***** Testo da analizzare

L’uso patologico di Internet, conosciuto comunemente come “dipendenza da Internet” o Internet Addiction, rappresenta un’area emergente delle dipendenze tecnologiche e da esperienze virtuali.  Nonostante i primi casi di un utilizzo eccessivo di Internet risalgano agli anni ’70, solo nei primi anni ’90 la letteratura medica e scientifica ha iniziato ad interessarsene in maniera più costante. Ad oggi, tuttavia, l’uso di Internet quale dipendenza patologica non rientra in alcuna categoria diagnostica né del ICD-10 (International Classification of Disease) né del DSM-IV-TR (Diagnostic and Statistical Manual of Mental Disorders), lasciando aperti numerosi dubbi e soggettività di interpretazione.

Ivan Goldberg fu il primo a coniare, nel 1995, l’espressione Internet Addiction Disorder e a proporre una serie di criteri diagnostici partendo da una riformulazione dei sintomi descritti nel DSM-IV per la dipendenza da sostanze. Qualche anno dopo, Kimberley Young (1998) propose di definire i disturbi legati all’uso di Internet come Problematic Internet Use – definizione peraltro talvolta preferita nel mondo scientifico rispetto ad Internet Addiction Disorder anche se meno diffusa nel linguaggio comune.

Ad oggi, diversi studiosi hanno elencato vari criteri necessari a porre una diagnosi di dipendenza da Internet. Riassumendoli, si ritrovano le seguenti quattro componenti:

  1. uso eccessivo – spesso associato ad una perdita del senso del tempo che passa o la dimenticanza di bisogni di base (mangiare e dormire in primis);
  2. senso di straniamento – con la manifestazione di sentimenti di rabbia, tensione e/o depressione quando il computer o Internet sono inaccessibili;
  3. tolleranza – con il bisogno di accessori sempre migliori per il computer o di un sempre maggiore tempo di utilizzo;
  4. ripercussioni negative – incluse discussioni, bugie (soprattutto riguardo al tempo passato online), isolamento sociale e scarsi risultati in ambito lavorativo e/o scolastico.

Non è rara, inoltre, la segnalazione della comparsa di comportamenti maladattivi o compulsivi per periodi transitori in soggetti che, iniziando a familiarizzare con il web, ne scoprono alcune possibilità e ne rimangono affascinati in modo estremo, tanto da sacrificare il sonno notturno, impegni e relazioni, con conseguenze negative nella vita quotidiana. Tali condizioni, definite di short addiction, tendono tuttavia a regredire spontaneamente e sono spesso criticate successivamente da soggetti stessi.

**********

Rispondi alle seguenti domande basandoti sul testo sulla dipendenza da Internet.
(a) In che anno Ivan Goldberg coniò l'espressione Internet Addiction Disorder?
(b) Quale definizione propose Kimberley Young per i disturbi legati all'uso di Internet?
(c) Con quale nome vengono definite le condizioni transitorie che tendono a regredire spontaneamente?

***** Dati registrati

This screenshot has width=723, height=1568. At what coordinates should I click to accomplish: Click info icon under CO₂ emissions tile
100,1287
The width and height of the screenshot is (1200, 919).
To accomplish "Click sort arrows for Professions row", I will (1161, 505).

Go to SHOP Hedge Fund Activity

**********
***** Dati registrati

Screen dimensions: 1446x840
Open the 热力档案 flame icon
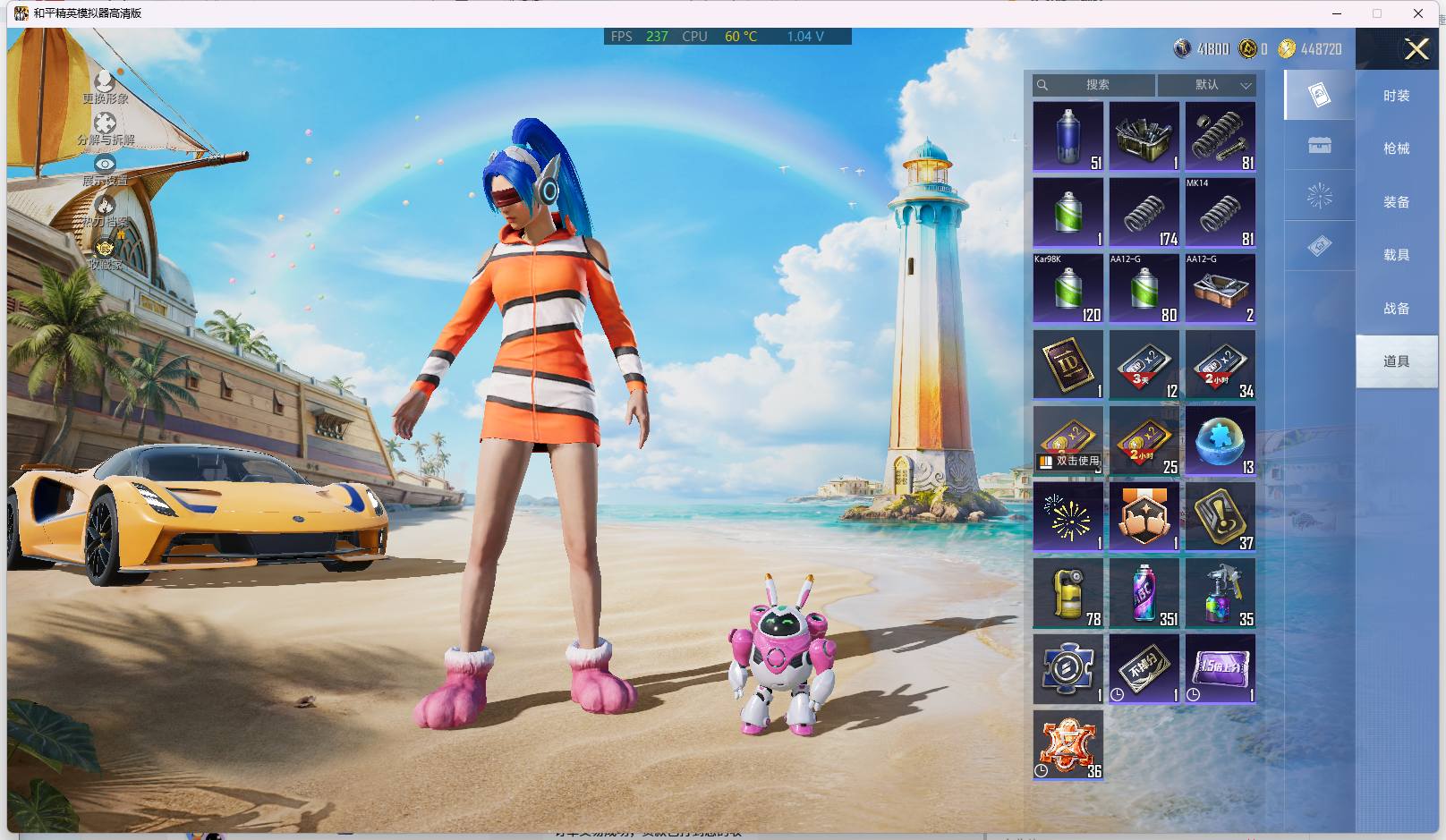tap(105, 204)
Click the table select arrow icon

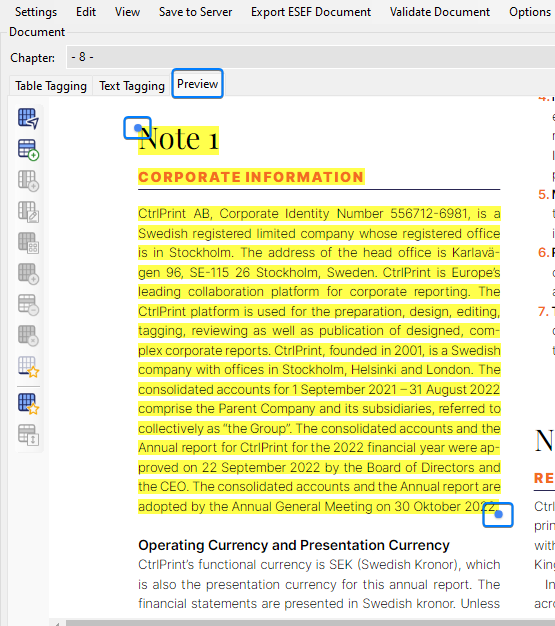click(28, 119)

**********
***** Dati registrati

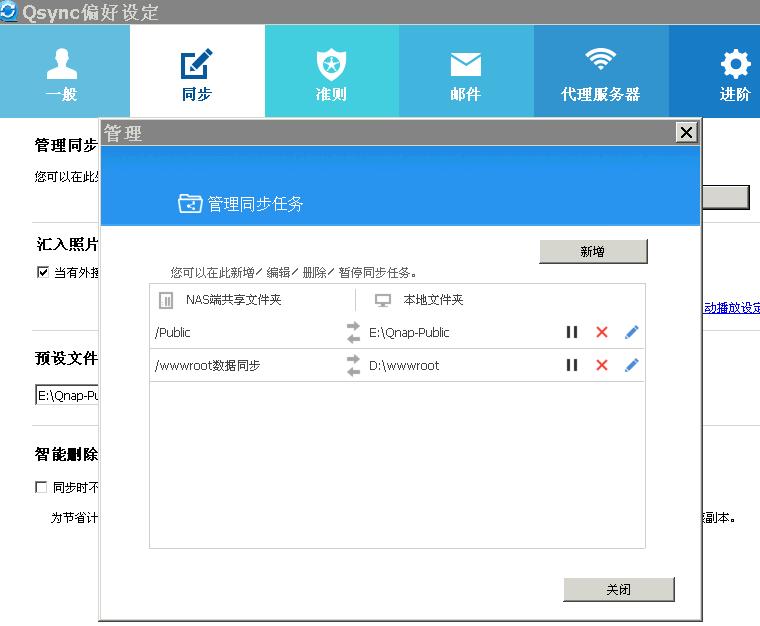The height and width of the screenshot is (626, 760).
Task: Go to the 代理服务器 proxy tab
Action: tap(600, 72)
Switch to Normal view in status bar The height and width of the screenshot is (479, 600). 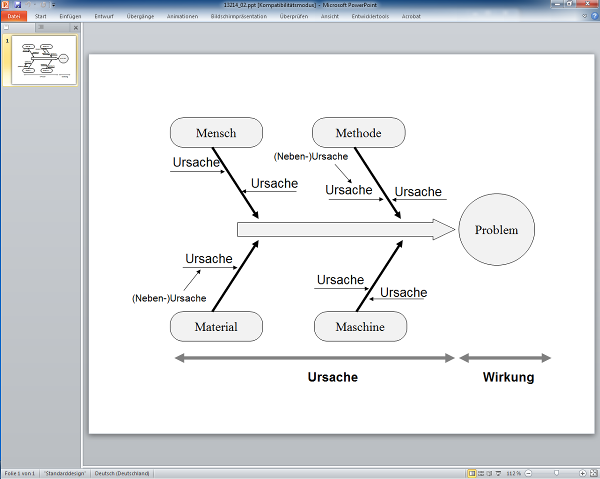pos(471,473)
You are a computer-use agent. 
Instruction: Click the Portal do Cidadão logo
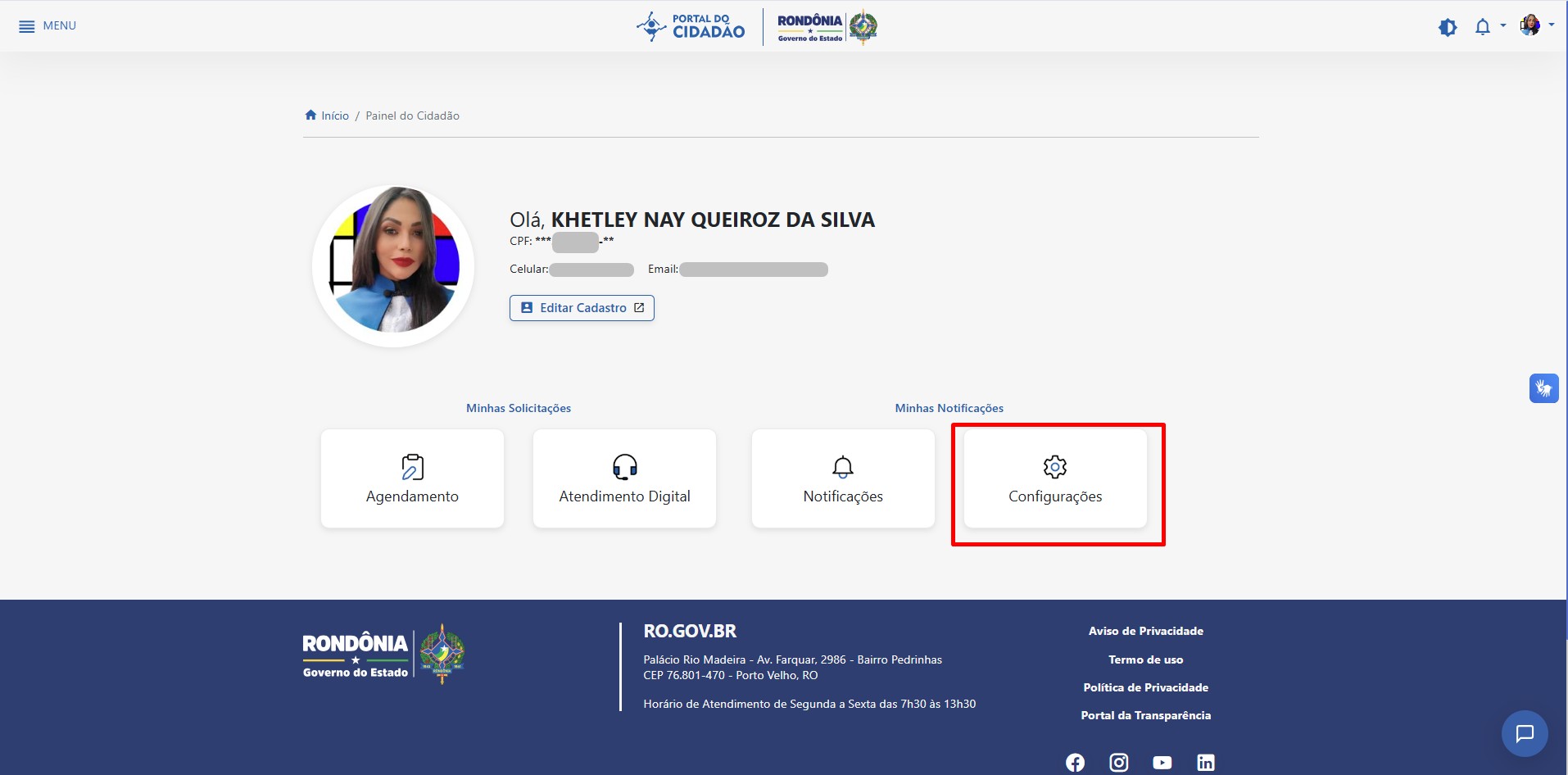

**********

## Risposta
(a) Nel 1995.
(b) Problematic Internet Use.
(c) Short addiction.